Result (with float16):

before: 16tok/s
after: 71tok/s

Note:

unrolling the loop is a bit magical so not sure about it but maybe the trade of is worth it?

vgoklani · 2023-07-26T03:13:03Z

@krzysztof-jusiak Hey there - could you please explain how this works:

"unroll the loop in matmul to perform 4 operation in parallel with simd."

Presumably each line is done in parallel, but are there more details?

i'm super-curious, thanks!

Maknee · 2023-07-26T04:41:18Z

I think this patch is quite nice as it adds a minimal amount of lines.

@krzysztof-jusiak Hey there - could you please explain how this works:

"unroll the loop in matmul to perform 4 operation in parallel with simd."

Presumably each line is done in parallel, but are there more details?

i'm super-curious, thanks!

The loop is unrolled four times.

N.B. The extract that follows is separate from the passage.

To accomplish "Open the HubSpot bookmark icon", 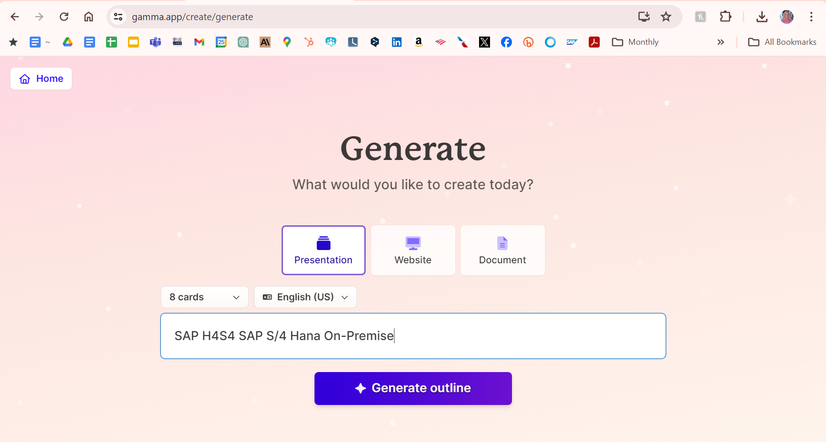I will (309, 42).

See generated assembly comparison.

This loop iterates by 4 (j+=4) ~ Each four element is added/multiplied.
This gives a hint to the compiler to generate AVX2 instructions (XMM registers), which operates on four floats in a batch.

This patch is similar to #55 and #94, which also uses the same technique, but unrolled 16x.

Below are some of my results comparing this with current main branch (using the smaller models listed in README.md)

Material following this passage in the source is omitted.